Alum, Faculty Laila Ziko Wins Innovators Under 35 MENA Award for Using Microbes to Cure Diseases
Laila Ziko (MSc '13, PhD '19), adjunct professor of biology, is one of the winners of the Innovators Under 35 MENA award, presented by MIT Technology Review Arabia and the Dubai Future Foundation. Her research focuses on using microbes to cure diseases, bypassing antibiotic resistance and cancer chemotherapeutic resistance.
Under the supervision of biology Professor Rania Siam, Ziko screened microbes living in multiple harsh conditions, from deep Red Sea areas — up to 2,200 m below sea level — for antibacterial and anticancer effects. Their major findings are that those "gritty" microbes are enriched with genes potentially coding for new small molecules as compared to their counterparts in other areas. They also detected preliminary antibacterial and anticancer effects exhibited by those particular microbes.

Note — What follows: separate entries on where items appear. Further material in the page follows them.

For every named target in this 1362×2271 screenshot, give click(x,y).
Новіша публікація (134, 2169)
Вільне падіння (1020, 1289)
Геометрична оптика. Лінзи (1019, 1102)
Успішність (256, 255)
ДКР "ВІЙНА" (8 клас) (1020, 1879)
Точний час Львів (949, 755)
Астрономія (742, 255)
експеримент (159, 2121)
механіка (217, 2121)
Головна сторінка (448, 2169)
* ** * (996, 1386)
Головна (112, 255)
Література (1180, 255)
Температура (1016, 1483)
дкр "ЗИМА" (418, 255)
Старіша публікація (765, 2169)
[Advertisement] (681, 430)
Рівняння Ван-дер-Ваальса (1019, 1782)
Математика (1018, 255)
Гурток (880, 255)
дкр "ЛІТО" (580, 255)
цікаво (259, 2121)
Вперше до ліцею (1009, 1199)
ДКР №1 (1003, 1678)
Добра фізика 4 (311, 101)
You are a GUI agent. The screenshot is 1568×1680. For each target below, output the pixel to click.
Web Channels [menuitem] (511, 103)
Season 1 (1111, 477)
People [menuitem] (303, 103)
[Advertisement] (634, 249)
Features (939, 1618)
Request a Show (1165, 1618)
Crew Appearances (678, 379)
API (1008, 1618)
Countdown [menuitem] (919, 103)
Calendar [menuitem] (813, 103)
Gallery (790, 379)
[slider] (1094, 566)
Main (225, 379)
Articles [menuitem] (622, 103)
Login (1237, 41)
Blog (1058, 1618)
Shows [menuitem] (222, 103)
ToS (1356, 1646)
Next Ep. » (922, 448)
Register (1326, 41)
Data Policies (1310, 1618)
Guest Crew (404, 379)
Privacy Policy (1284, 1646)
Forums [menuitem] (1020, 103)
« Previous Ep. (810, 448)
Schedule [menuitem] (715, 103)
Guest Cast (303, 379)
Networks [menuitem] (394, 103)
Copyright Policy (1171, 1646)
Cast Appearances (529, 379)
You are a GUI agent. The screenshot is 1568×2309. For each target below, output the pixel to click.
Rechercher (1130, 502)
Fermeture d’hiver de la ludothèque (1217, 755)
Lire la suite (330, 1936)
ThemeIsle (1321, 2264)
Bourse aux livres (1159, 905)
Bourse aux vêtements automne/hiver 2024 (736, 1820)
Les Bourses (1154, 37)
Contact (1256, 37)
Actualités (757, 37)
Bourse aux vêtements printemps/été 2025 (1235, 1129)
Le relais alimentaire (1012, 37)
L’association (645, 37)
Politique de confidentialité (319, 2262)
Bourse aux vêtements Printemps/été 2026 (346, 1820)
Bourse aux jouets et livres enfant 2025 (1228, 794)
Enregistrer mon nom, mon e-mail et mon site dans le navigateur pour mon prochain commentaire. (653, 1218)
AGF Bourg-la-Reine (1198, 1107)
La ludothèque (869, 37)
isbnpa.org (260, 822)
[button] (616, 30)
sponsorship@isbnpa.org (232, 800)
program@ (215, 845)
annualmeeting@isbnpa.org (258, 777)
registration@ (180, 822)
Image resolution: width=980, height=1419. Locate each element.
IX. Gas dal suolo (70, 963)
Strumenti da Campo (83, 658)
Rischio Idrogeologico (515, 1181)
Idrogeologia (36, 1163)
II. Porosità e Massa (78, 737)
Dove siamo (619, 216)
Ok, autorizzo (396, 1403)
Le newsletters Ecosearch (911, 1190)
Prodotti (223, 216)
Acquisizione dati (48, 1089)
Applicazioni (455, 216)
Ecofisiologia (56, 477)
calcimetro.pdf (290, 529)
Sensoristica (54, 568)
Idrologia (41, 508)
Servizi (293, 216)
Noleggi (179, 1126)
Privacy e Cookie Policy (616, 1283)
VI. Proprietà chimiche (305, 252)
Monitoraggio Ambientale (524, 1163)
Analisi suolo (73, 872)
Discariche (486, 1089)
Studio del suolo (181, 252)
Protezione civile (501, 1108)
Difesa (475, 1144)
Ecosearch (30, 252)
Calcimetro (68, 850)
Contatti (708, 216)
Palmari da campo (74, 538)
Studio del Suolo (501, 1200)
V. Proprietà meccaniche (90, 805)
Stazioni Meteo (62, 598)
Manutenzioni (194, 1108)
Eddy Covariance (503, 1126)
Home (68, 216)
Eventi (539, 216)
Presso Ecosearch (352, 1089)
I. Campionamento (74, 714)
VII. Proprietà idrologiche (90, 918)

Ziko's research is especially important today in that new antibiotics and new cancer chemotherapeutics are needed to address the global health issue of antibiotic resistance and cancer chemotherapy resistance. Ziko said that this new wave of looking into nature for new antibiotics and cancer chemotherapeutics is promising to save the lives of future generations from the emerging resistance.
"I am grateful to have successfully utilized our resources and contributed toward the first steps into finding antibacterial and anticancer effects from microbes inhabiting deep Red Sea areas and surviving harsh conditions," Ziko said. "It is a personal goal to have fulfilled to help humanity advance through our research."
Ziko has recently also won the national round of the DAAD-organized Falling Walls Lab global competition in Egypt, where she presented her doctoral project focusing on novel antibiotics in the Red Sea.